◆ SUPPLIED DATA ◆
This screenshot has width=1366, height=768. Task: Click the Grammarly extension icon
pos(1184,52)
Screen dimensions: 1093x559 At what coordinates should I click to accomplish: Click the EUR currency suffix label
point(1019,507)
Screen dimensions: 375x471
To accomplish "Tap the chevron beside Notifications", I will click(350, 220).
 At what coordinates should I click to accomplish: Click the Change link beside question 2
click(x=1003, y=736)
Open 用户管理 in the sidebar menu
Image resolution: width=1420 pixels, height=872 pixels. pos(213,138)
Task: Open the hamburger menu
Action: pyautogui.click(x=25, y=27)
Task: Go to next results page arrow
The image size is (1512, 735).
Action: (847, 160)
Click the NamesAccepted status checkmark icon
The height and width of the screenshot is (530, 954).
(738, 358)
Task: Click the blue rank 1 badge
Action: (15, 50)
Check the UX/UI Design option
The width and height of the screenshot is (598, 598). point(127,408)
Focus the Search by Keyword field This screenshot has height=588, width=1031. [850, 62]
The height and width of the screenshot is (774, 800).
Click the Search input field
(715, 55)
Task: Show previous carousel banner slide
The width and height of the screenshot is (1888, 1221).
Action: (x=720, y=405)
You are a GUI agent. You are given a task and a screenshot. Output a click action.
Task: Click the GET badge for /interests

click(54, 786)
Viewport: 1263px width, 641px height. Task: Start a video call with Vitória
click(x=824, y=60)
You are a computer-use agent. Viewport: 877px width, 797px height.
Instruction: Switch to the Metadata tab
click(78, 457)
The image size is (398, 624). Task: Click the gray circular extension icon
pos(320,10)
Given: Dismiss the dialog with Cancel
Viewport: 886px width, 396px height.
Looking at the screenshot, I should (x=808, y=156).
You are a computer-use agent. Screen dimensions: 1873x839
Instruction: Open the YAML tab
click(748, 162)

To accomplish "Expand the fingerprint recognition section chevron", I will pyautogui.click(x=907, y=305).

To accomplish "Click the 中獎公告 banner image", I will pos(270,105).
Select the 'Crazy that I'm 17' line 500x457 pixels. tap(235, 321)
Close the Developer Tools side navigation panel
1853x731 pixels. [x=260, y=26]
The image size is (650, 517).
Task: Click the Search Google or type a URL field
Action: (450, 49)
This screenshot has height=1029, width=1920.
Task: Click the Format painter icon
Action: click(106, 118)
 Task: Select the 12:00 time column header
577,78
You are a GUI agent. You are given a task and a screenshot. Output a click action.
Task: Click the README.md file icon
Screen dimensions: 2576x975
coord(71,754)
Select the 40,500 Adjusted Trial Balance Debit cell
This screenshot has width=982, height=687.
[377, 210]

◆ WHAT YOU WILL DO ◆
Copy every single line of the material above that holds "banner".

◆ SOLUTION TO THIS EXERCISE ◆
Task: Show previous carousel banner slide
To accomplish "Click the 中獎公告 banner image", I will pos(270,105).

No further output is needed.